Forty three years to the day and those from whom loved ones and friends were torn through abduction, incarceration, torture, and murder are still grieving their loss, and whom we are depriving of justice because we choose to be deaf and blind to their truths. The people who witnessed the horrors of Martial Law are still fighting to be heard, to educate, to inform, to make us see the light, because the opportunists and the people whose minds they have corrupted are creating a clangor meant to blind our youth to what truly transpired.

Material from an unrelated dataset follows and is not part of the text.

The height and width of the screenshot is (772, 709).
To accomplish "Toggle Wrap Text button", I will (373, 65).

But there are those who refuse to believe that the crimes against humanity committed during Ferdinand E. Marcos' regime will go down in history as hearsay, as knowledge shared by few, as dust swept under the rug, as a mere whisper that fades and will continue
to fade as the winds of time blow by and away. We refuse to believe that decades down the line, our children will echo what they hear nowadays: that Marcos was a great president, that his regime was peaceful, that this country knew abundance during his time. We refuse to believe that Marcos will be remembered for everything that he was not; for seeing him otherwise would mean a great disservice, would mean dismissing the sacrifice of all those who paid the price of opening this nation's eyes and ears to the cruelty of that era. They have paid for it--and dearly--with their lives, and those lives could have been ours, they could have been us.

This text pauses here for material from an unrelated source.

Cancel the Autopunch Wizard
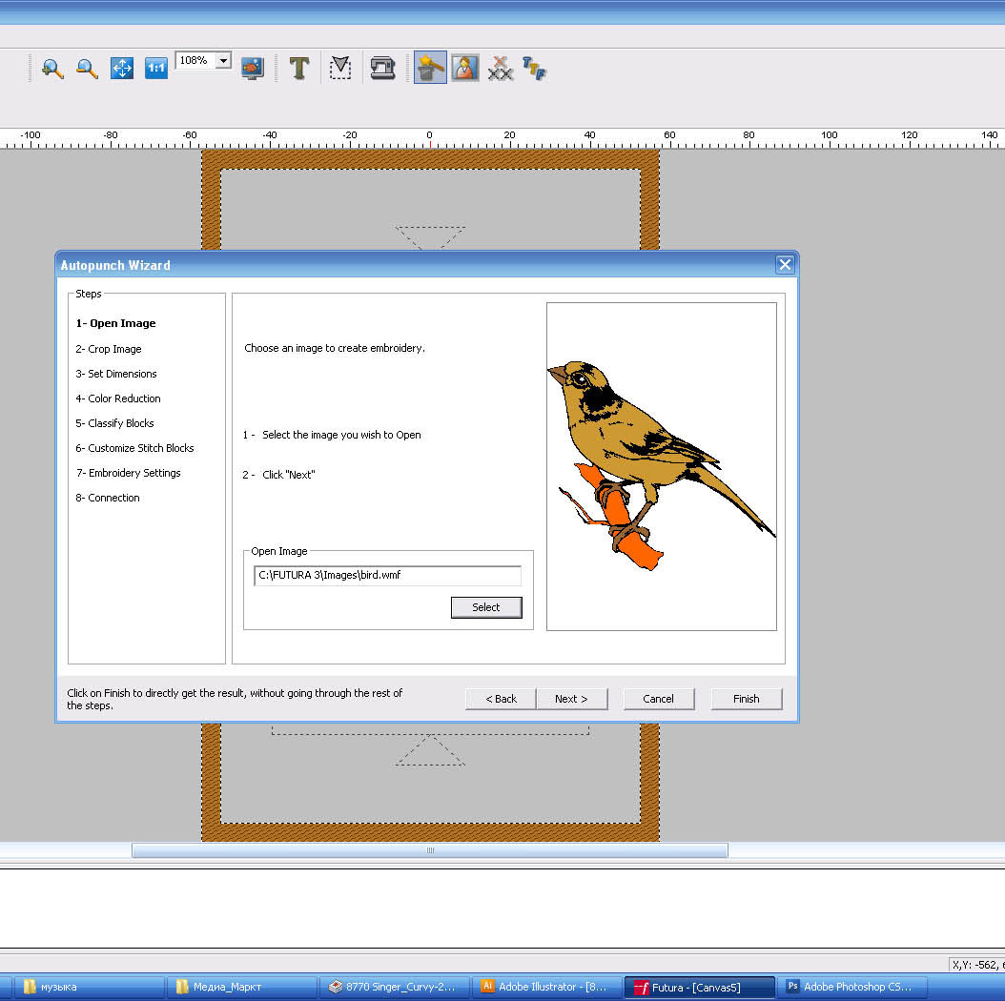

I take a stand because I have been told about and I have read the stories of those who had lived through that dark time. I take a stand because contrary to the glossed-over claims of the Marcoses, their cronies, and loyalists, there were elements more terrifying than one can imagine, but were stymied and put under guises--and claims--of peace and progress. 

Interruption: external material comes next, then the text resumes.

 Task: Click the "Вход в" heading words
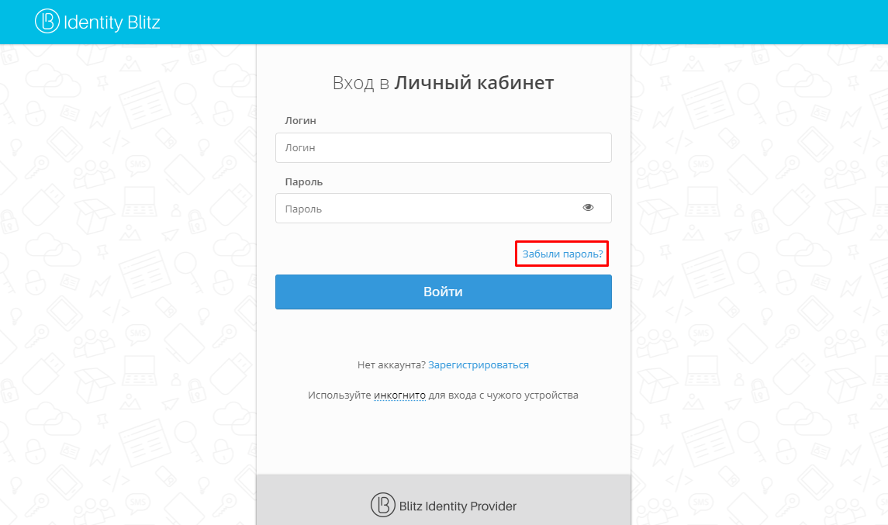click(360, 83)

There was Alex Belone, a young Bicolano who was my father's classmate at the Naga Parochial School and who, my father told me, met a gruesome death after being captured by the military. He had taken a revolutionary stance against the dictatorship, joining the movement that sought to decry the atrocities of that time. As a UP student, he was active in the marches and public demonstrations of outrage, that condemned the crimes against humanity and blockades on freedom of speech rampant during martial law. Witness to the deaths of his co-students and companions, he continued to fight from the underground, locking arms with his equally passionate and fiercely concerned brothers in the movement. 

When he was captured in 1980, he underwent torture, as was customary for anyone who dared speak, write, or go against the dictatorship in those years, and was eventually killed. His story does not end with his death. As a warning to everyone, the military tied his body to a tricycle and was dragged around the streets for all to see. I shudder at the thought, but I cannot help picturing the already badly bruised and beaten carcass of a man  scraping the asphalt, scuffing skin and flesh and bones, further tearing the already torn sinews, blood staining the streets, countenance defaced. 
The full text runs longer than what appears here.